What “verified” means
Verification on AIVIA comes from completing an evaluation that produces useful evidence.
That evidence can include:
- rubric-based scores
- identified strengths and gaps
- a written summary of performance
- results tied to specific technical areas
This is what turns practice into proof. Instead of asking employers to trust a claim, the platform gives them something concrete to review.
How candidates enter the system
There are two common entry points:
| Path | What it means |
|---|---|
| Independent entry | A candidate chooses an evaluation, completes it, and starts building a record of work |
| Employer-driven entry | A job, recruiter, or hiring workflow sends the candidate directly into an AIVIA evaluation |
In both cases, the result can remain useful beyond a single opportunity.
What candidates keep after an evaluation
Once an evaluation is complete, candidates may receive:
- a report with scores and interpretation
- resume-style tags and strengths
- visibility controls for what appears on a profile or resume
- reusable proof that can support future applications
One strong result can continue to help over time. A candidate does not have to restart from zero every time a new opportunity appears.
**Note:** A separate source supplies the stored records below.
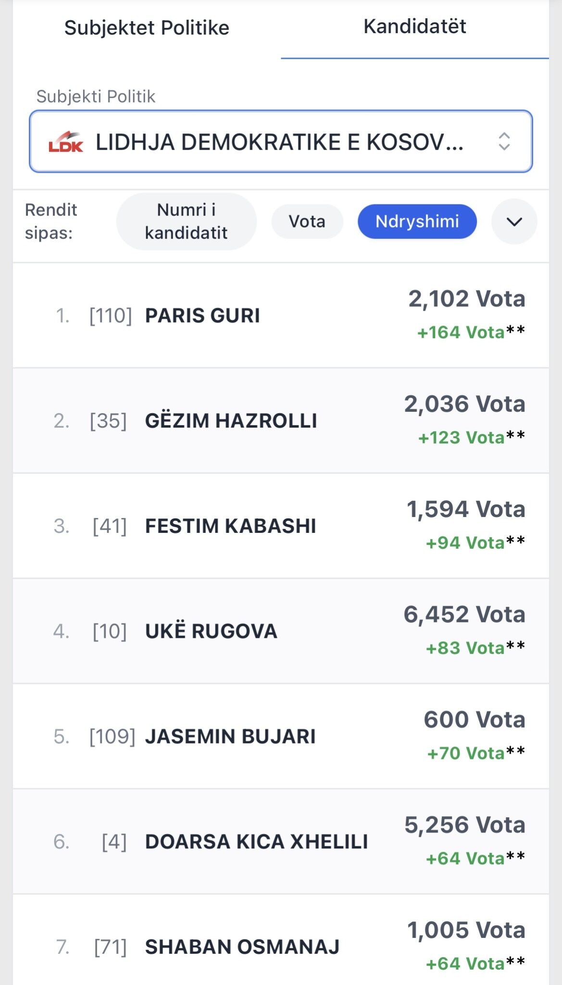Toggle the Ndryshimi sort option
562x985 pixels.
(417, 221)
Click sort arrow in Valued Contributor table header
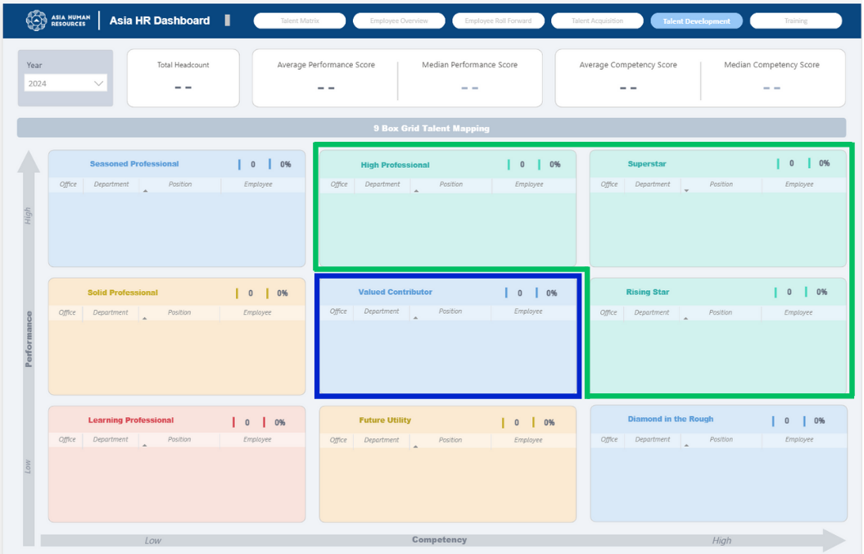The height and width of the screenshot is (554, 864). [x=416, y=318]
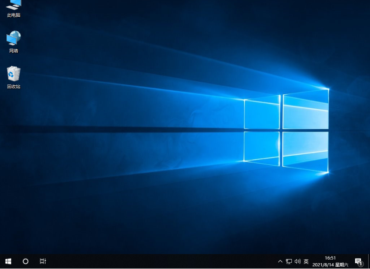Toggle input language on the 英 indicator
This screenshot has height=269, width=370.
pyautogui.click(x=305, y=261)
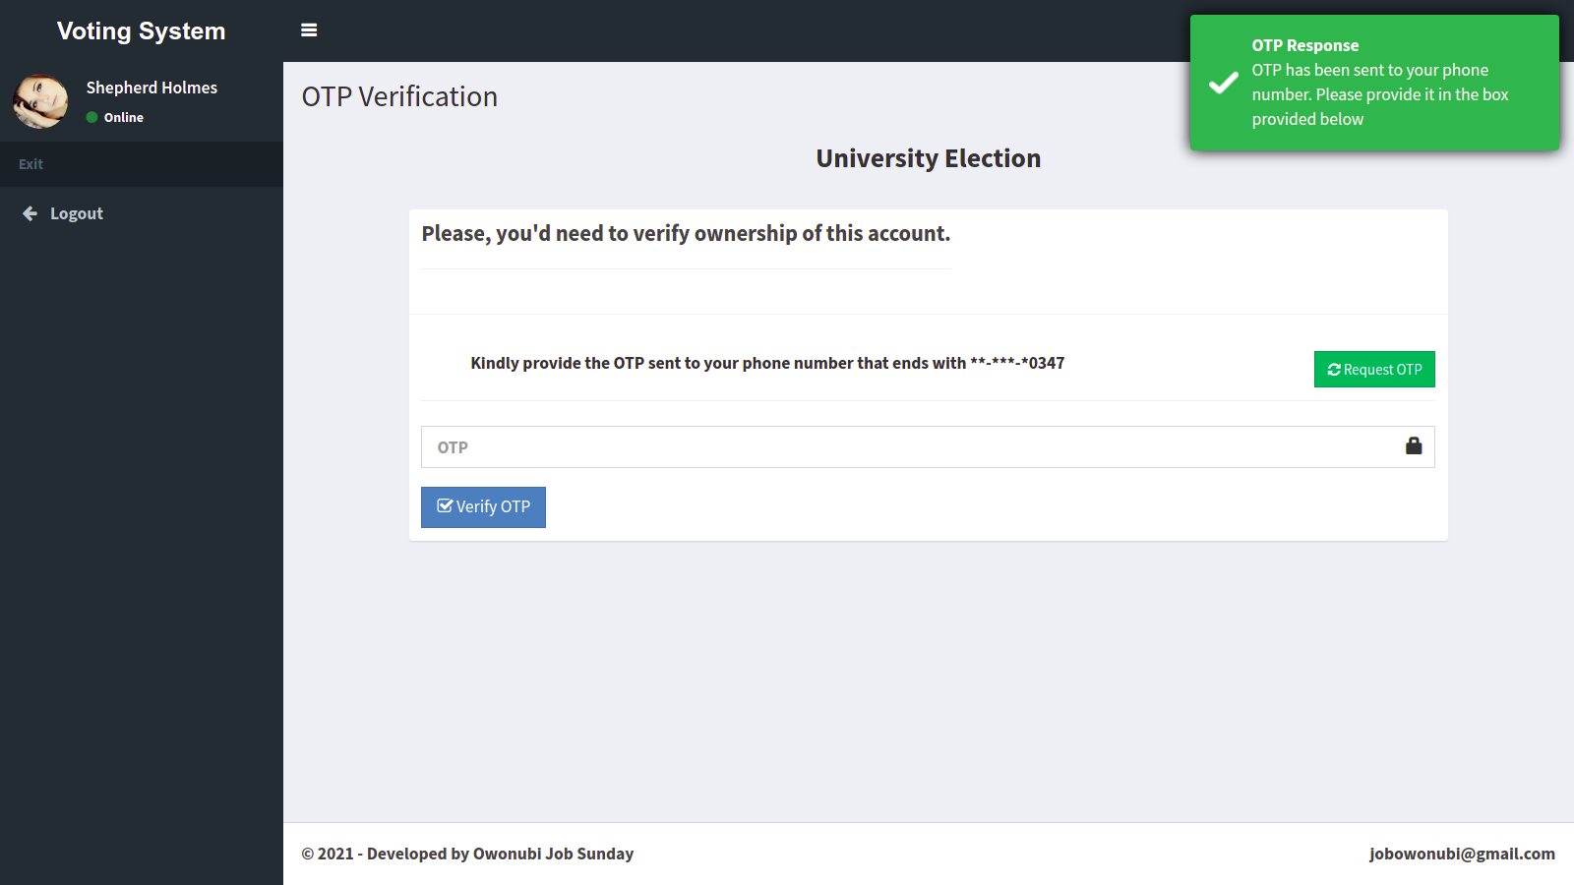Click the Exit section header in sidebar
The height and width of the screenshot is (885, 1574).
(31, 164)
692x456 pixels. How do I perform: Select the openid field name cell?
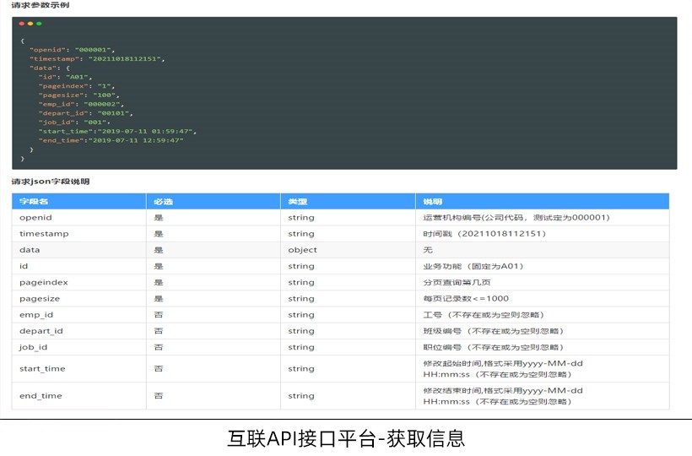pyautogui.click(x=35, y=218)
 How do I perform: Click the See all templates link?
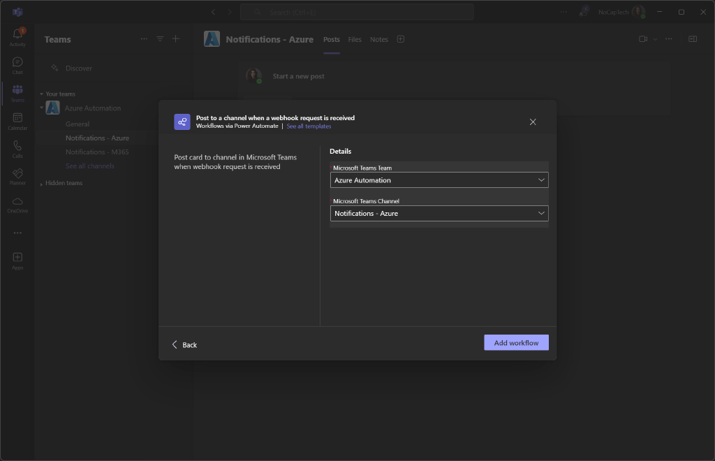[x=309, y=126]
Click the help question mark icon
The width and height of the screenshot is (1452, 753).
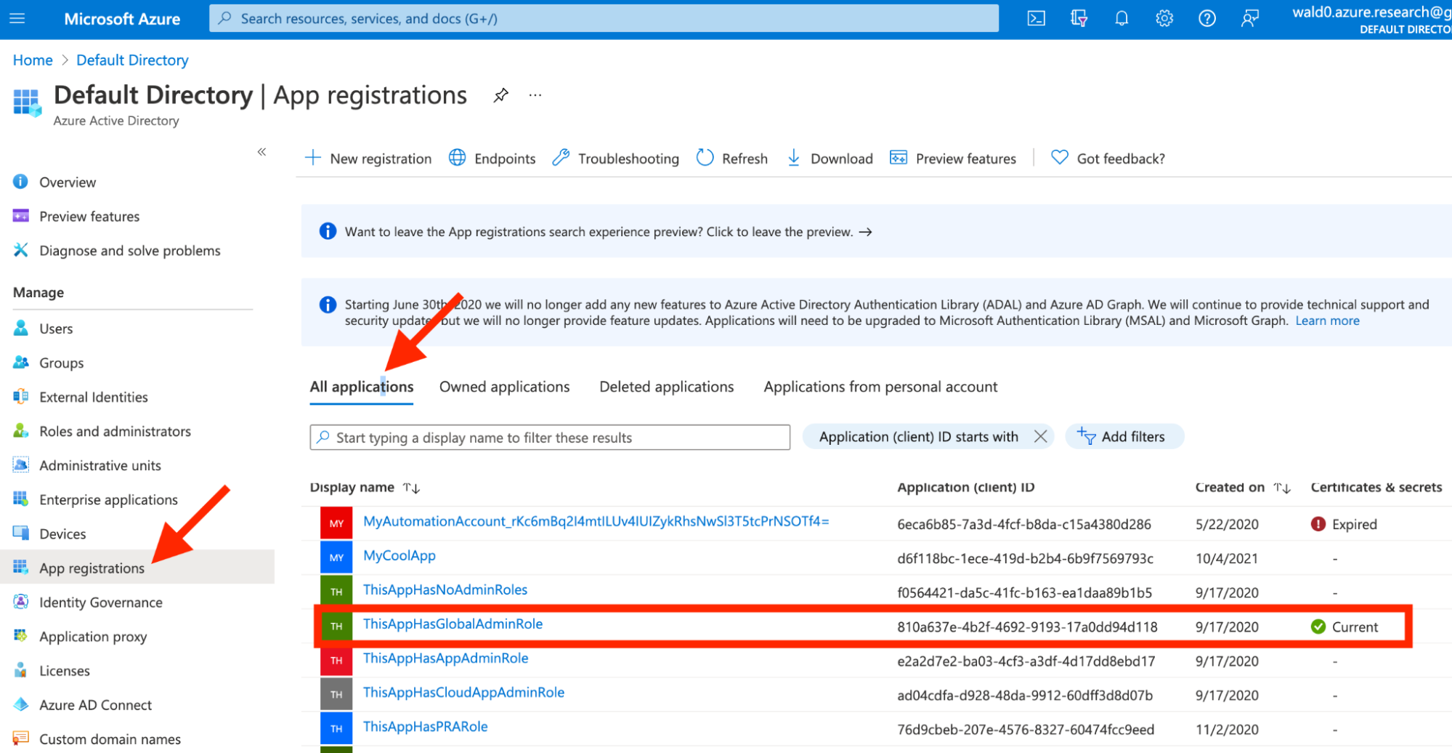pyautogui.click(x=1206, y=18)
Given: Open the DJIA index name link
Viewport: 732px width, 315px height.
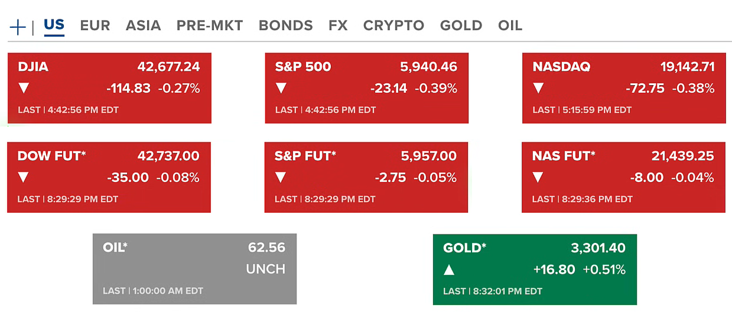Looking at the screenshot, I should 33,67.
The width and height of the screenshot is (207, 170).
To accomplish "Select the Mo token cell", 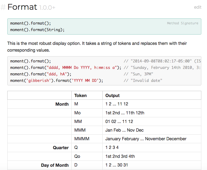I will point(77,113).
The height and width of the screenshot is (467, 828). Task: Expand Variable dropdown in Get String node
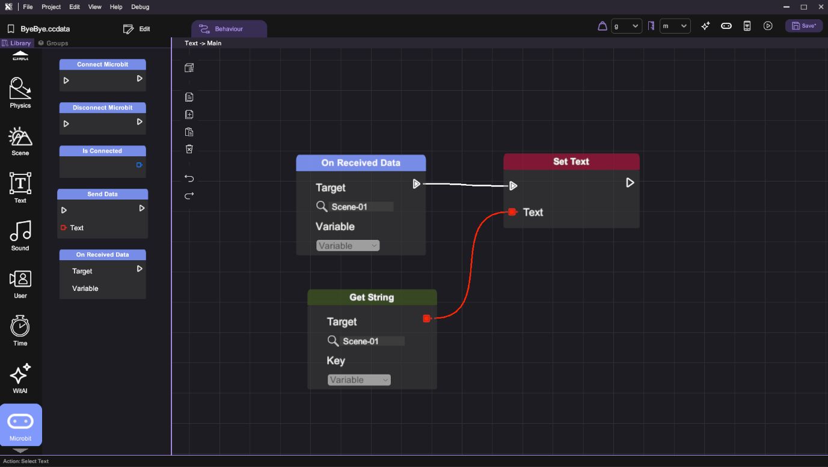point(359,380)
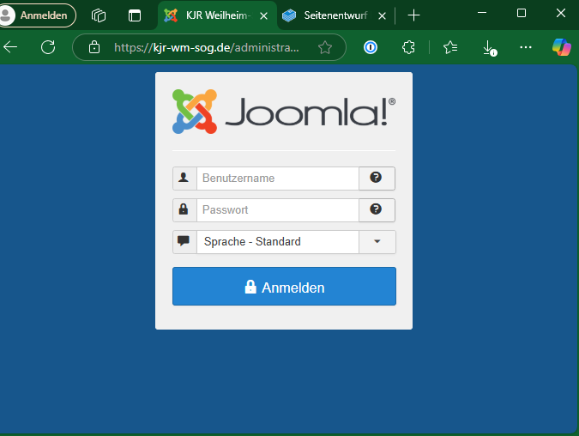579x436 pixels.
Task: Reload the page with refresh icon
Action: (48, 47)
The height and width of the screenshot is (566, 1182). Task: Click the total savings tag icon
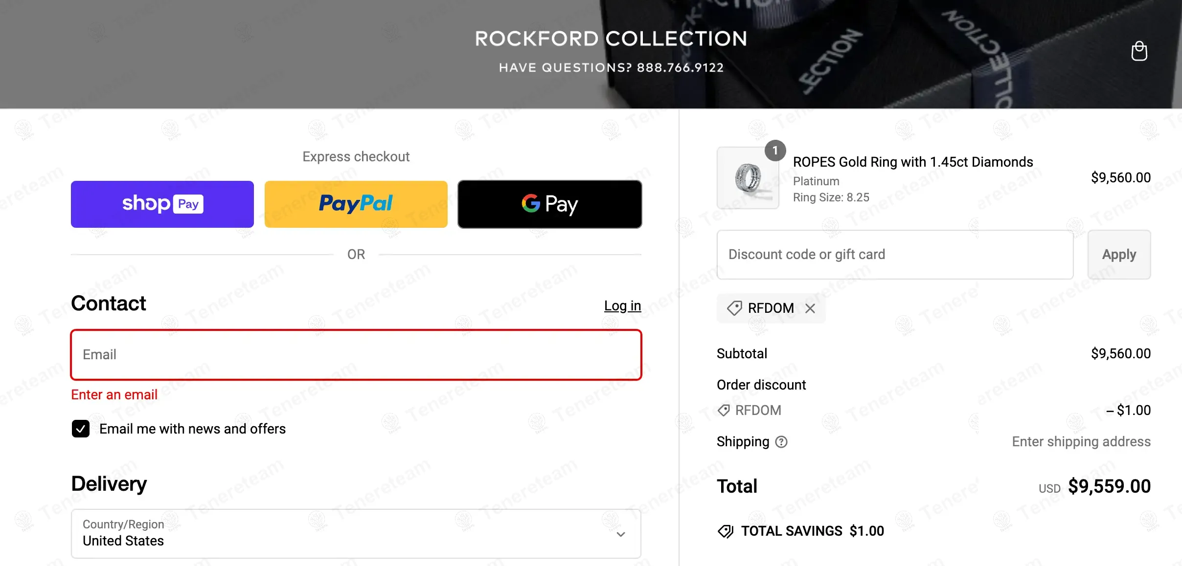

Why this improves discovery
When an employer sees structured results, the conversation changes. The employer is no longer limited to a resume and a few self-described claims. They can review:
- where the candidate is strong
- where there may still be open questions
- what to explore in a live interview
For students in particular, that can matter a great deal. Early in a career, formal experience is often limited. A stronger evaluation result can make ability easier to see.
Who benefits most
This model is especially useful for:
- candidates pursuing full-time roles
- freelancers who need to prove capability quickly
- students applying for internships
- users who want their results to support future mentoring or project opportunities
At its best, AIVIA helps candidates present evidence instead of relying only on intention or self-description.